Y revisaban los dos: La madre y el cartero. Nada.
Desde puntos lejanos llegaba el eco de los estampidos. Los cañones
cumplían su misión devastadora y trágica. Las bocas enormes apuntaban
hacia las ciudades para derrumbar en un minuto, lo que había sido
construido en siglos de trabajo incesante. Aquellos estampidos estremecían
de horror el corazón de las madres, de las hermanas, de las novias.
Y sucedió lo inevitable. Una bala hirió mortalmente a Juan Salavert en el
hombro izquierdo. Sus compañeros, otros muchachos como él, avanzaban
enloquecidos entre nubes de polvo y humo.
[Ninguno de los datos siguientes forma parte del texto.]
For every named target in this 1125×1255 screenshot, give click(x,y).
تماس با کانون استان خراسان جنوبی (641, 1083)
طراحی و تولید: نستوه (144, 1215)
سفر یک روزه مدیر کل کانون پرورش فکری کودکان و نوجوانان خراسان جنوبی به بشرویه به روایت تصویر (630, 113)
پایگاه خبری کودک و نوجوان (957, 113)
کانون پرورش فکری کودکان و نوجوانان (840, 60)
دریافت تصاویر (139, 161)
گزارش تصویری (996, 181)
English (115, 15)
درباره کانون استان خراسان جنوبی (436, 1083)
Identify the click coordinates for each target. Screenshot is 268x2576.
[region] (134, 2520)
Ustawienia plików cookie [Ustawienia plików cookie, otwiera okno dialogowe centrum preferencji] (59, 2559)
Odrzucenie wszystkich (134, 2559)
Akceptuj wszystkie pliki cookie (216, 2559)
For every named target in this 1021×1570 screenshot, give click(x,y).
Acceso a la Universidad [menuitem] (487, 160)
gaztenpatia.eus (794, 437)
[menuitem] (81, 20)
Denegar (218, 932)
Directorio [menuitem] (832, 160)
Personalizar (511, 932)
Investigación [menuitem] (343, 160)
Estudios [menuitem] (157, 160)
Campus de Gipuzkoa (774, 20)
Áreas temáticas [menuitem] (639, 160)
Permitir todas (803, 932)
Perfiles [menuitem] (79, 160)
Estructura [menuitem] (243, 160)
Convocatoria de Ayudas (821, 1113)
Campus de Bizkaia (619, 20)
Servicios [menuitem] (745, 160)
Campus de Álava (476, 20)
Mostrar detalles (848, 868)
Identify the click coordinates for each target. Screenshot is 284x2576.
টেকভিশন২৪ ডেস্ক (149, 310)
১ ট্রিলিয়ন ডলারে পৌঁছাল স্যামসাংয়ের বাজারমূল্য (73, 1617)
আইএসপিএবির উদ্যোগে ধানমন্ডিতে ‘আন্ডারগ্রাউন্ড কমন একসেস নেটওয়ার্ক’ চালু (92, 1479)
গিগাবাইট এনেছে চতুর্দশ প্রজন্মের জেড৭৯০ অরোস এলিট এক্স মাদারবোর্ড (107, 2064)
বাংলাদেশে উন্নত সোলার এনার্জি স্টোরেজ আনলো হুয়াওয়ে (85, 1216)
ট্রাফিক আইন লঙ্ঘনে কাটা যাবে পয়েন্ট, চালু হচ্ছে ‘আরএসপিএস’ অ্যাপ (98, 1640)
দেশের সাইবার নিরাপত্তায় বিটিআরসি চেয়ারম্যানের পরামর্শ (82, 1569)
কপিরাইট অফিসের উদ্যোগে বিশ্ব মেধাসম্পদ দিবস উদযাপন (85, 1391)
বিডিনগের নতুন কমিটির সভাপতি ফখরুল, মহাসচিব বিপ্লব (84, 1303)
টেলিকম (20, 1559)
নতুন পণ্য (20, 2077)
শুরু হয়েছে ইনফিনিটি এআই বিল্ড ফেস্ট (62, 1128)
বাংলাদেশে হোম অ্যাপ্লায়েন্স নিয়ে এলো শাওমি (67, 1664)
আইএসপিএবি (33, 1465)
El herido, bajo la acción de la 62
fiebre, vio entonces reproducirse ante sus ojos la escena de la despedida y
sus labios se movieron para pronunciar estas palabras:
Vamos papá. . . un abrazo. . .Y tu mamá, no llores. . . volveré pronto. . . Y
cayó para siempre.
Cinco años habían transcurrido desde el día de la partida. Los viejitos se
encontraban, ahora, junto a la mesa, a la hora del almuerzo.
¿Por qué no comes, María?
Sí, sí, tengo poco apetito. No me siento bien.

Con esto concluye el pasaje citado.